### REQUIREMENT:
The records below hold a stretch from the line with "[张葆, zhangb@ciomp.ac.cn] (295, 398)" through the line with "王晶 (146, 403)"; return exactly those lines, ends included, and nothing more.

### RECORDS FOR PROCESSING:

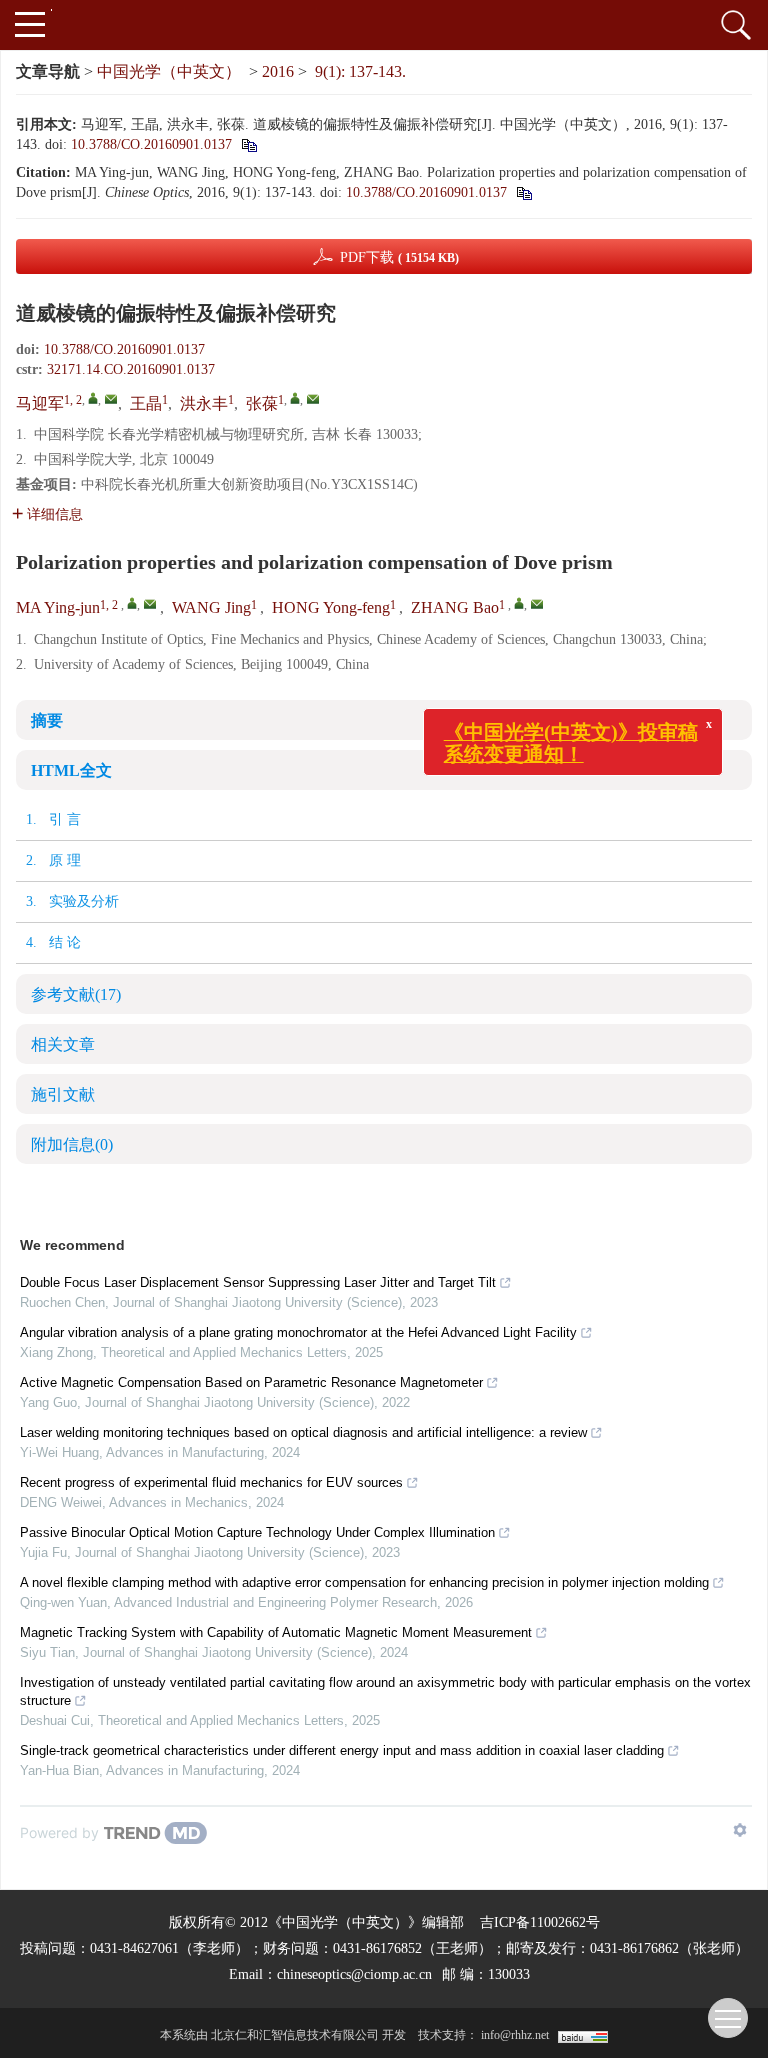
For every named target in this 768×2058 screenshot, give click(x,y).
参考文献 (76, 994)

...

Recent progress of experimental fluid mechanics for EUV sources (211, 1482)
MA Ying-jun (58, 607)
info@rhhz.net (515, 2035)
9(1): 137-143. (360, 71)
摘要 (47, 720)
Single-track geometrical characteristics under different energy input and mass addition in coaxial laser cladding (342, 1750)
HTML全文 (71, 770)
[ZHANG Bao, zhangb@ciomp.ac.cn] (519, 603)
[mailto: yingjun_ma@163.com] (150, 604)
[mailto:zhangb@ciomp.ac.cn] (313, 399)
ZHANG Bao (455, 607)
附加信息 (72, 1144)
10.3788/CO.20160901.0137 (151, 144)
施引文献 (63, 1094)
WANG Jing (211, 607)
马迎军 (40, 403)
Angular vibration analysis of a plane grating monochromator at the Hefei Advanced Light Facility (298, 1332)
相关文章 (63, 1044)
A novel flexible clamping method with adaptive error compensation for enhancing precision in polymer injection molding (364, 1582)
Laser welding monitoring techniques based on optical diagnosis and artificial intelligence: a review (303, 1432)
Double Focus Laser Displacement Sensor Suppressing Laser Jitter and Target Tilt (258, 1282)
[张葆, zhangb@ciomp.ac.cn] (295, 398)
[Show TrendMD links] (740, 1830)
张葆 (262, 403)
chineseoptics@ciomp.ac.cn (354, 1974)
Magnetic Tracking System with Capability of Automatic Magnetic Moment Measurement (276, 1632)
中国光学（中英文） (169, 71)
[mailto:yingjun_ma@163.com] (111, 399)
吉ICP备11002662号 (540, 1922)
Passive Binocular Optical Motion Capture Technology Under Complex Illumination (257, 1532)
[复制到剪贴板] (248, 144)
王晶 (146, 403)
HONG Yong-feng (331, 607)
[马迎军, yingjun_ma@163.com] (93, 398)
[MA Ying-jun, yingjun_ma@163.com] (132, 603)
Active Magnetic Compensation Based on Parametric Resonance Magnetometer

### ANSWER BOX:
[张葆, zhangb@ciomp.ac.cn] (295, 398)
[Show TrendMD links] (740, 1830)
张葆 (262, 403)
chineseoptics@ciomp.ac.cn (354, 1974)
Magnetic Tracking System with Capability of Automatic Magnetic Moment Measurement (276, 1632)
中国光学（中英文） (169, 71)
[mailto:yingjun_ma@163.com] (111, 399)
吉ICP备11002662号 (540, 1922)
Passive Binocular Optical Motion Capture Technology Under Complex Illumination (257, 1532)
[复制到剪贴板] (248, 144)
王晶 (146, 403)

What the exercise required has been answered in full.